Cultural Competence in Action: Self-Perceptions of Counselor Educators in Higher Education Leadership Careers
Type of DegreePhD Dissertation
Special Education, Rehabilitation, Counseling
Restriction TypeAuburn University Users
MetadataShow full item record
Cultural competence is regarded as the fourth force in the counseling profession (Sue, Sue, Neville, & Smith, 2019). Cultural competence and practice are topics that have been extensively researched in recent years. Those who identify as counselor educators commit themselves to the same professional standards as professional counselors upheld by the American Counseling Association (ACA) to have an awareness, knowledge, and skills sets, especially when working with diverse populations. Counselor educators are charged with not merely identifying as culturally competent, but to apply these skills in practice. Thus, making cultural competence more than a part of the professional identity alone but a part of professional practice. Culturally competent practices are behaviors that professional counselors should exhibit according to the American Counseling Association (ACA) Code of Ethics and the Council for Accreditation of Counseling and Related Educational Programs (CACREP) (ACA, 2014; CACREP, 2016). It is imperative to understand what culturally competent practices may consist of and how one knows they are truly competent.

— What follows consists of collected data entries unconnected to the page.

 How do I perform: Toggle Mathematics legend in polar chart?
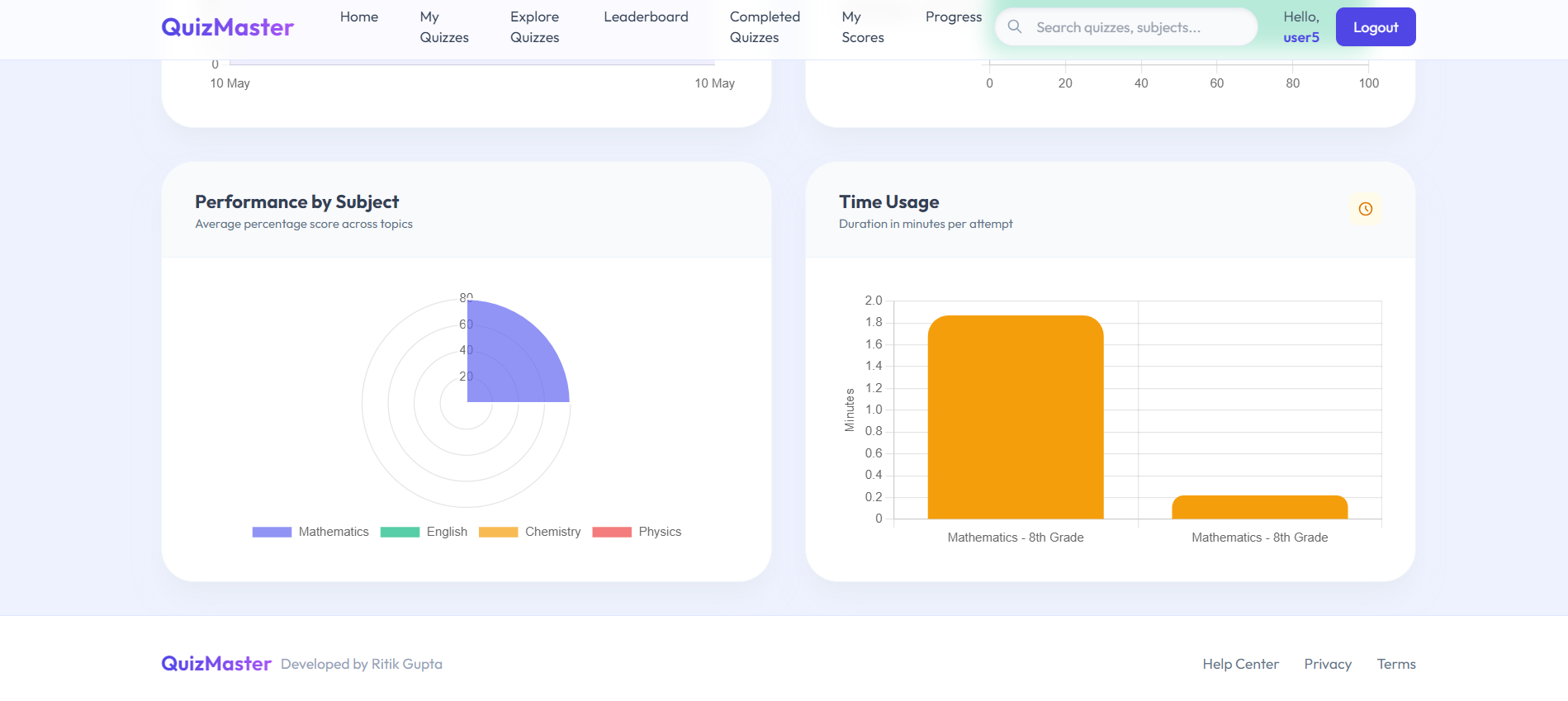(x=310, y=532)
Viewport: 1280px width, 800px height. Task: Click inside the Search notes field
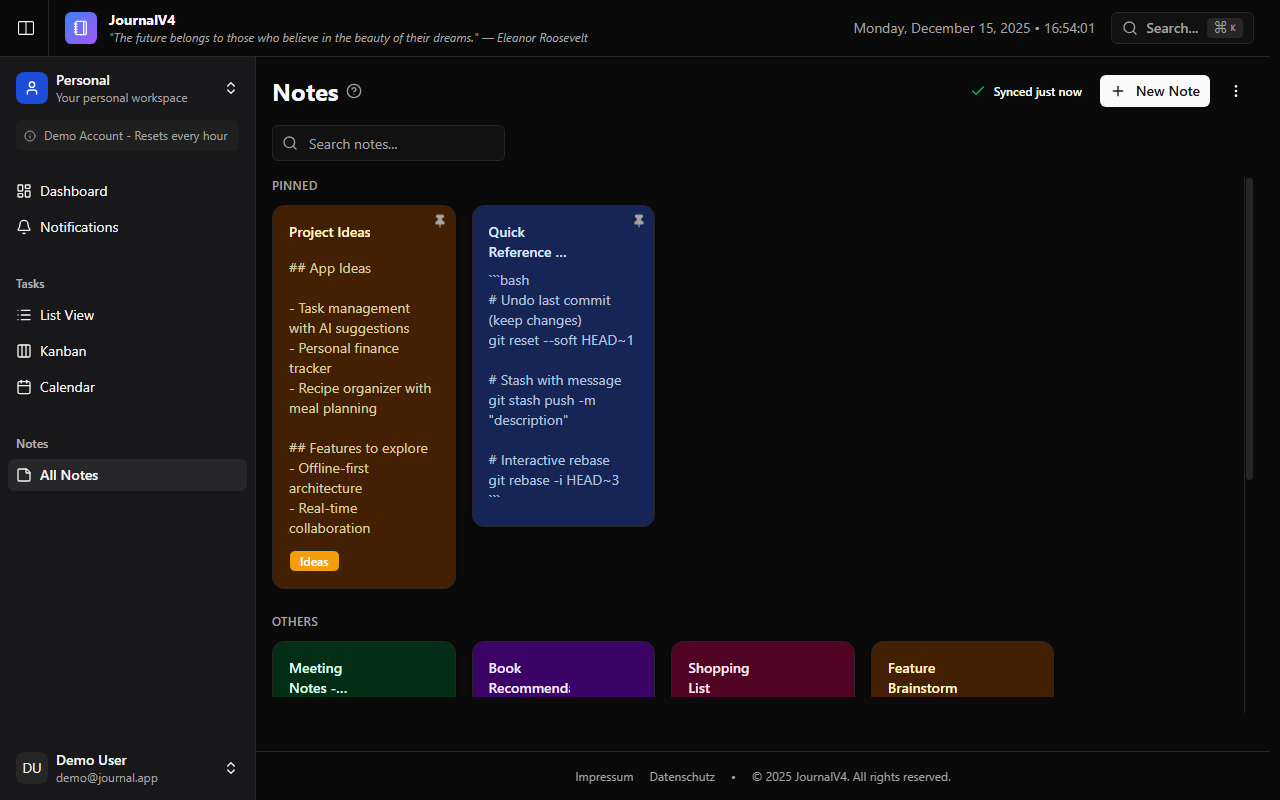(388, 143)
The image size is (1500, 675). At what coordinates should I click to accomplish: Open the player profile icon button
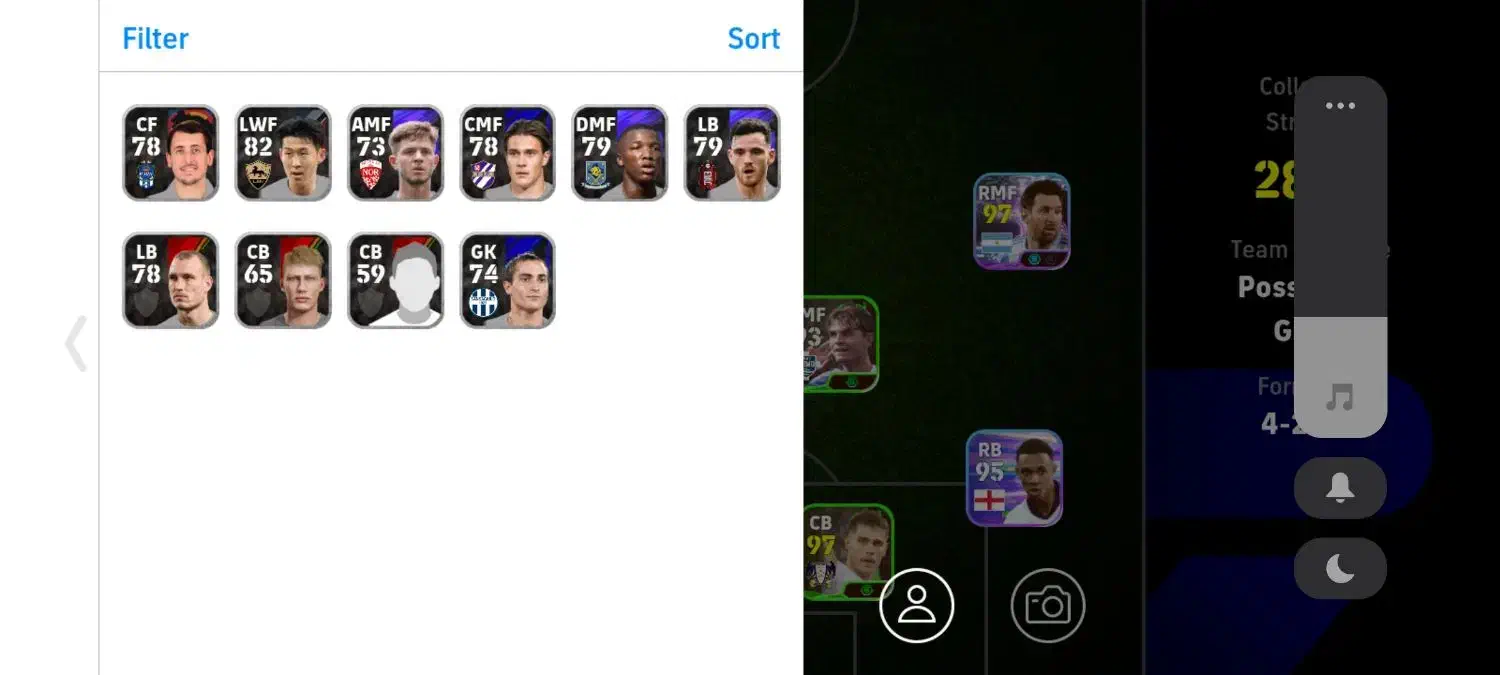tap(917, 605)
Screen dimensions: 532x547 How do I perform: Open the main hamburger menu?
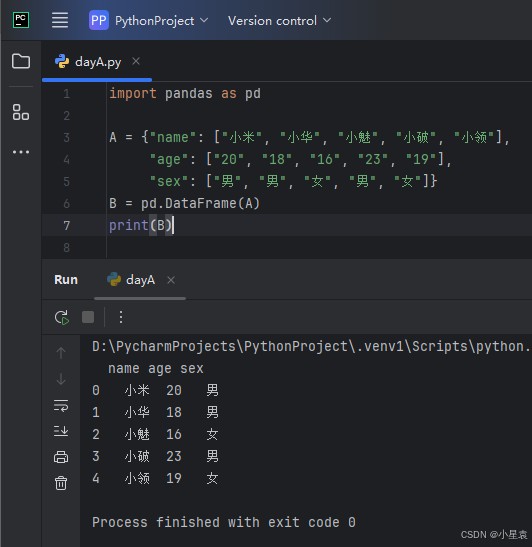point(60,20)
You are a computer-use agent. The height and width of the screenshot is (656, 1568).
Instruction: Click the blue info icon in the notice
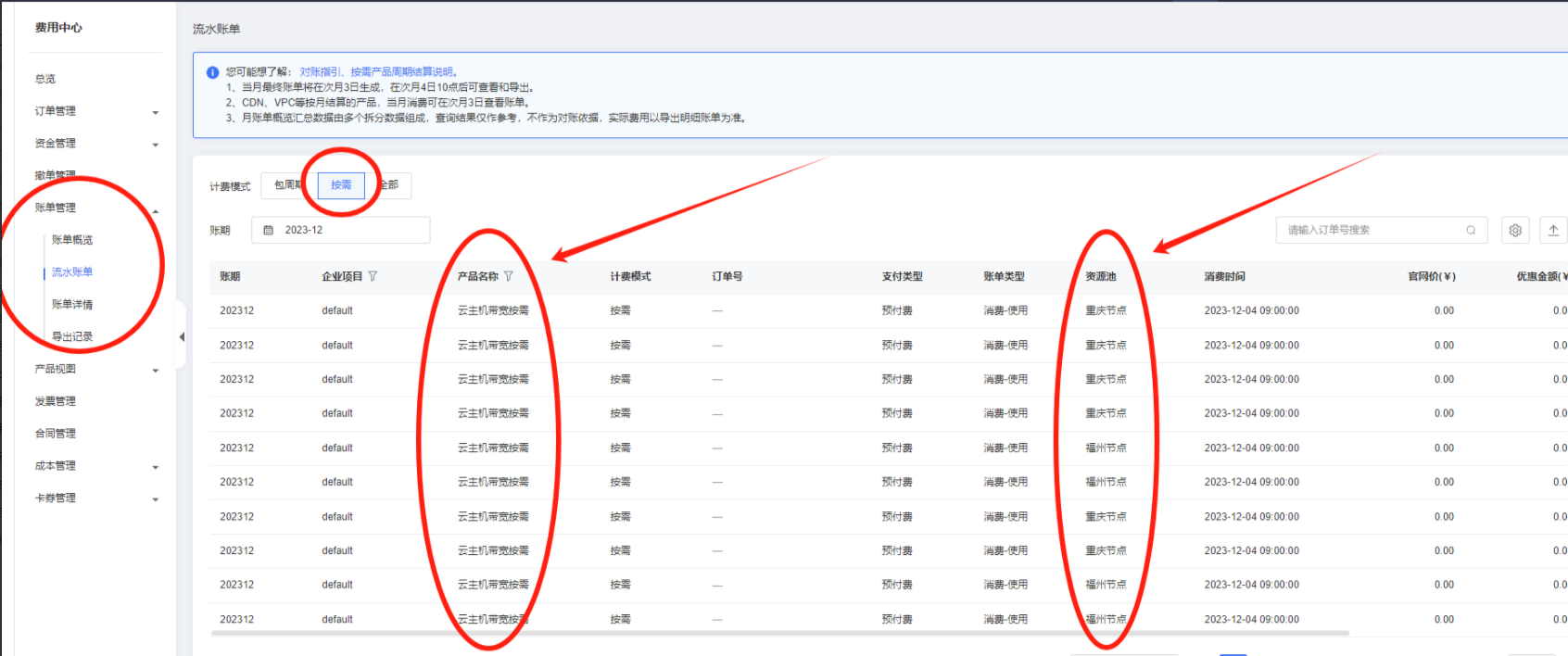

Individuals who apply cultural competence beyond counselor education in leadership and administrative capacities have skill sets that could promote positive change for students, personnel, and academic programs (Okech & Rubel, 2018). Counselor educators in human service-related, complimentary, and alternative careers are equipped with skill sets that can translate culturally competent practice. Consequently, counselor educators have various opportunities to engage in culturally competent practice in leadership and administrative positions throughout their careers (Okech & Rubel, 2018). This study examined the self-perceptions of culturally competent practice among counselor educators who work in leadership and administrative roles in higher education. To achieve an in-depth study of this phenomenon, a phenomenological methodology was utilized via semi-structured interviews. There were twelve themes that emerged representing the phenomenon examined. This study contributes to existing research and understanding pertaining to cultural competence in practice in complementary and alternative counselor educator career pathways. The findings, limitations and implications of the study are presented.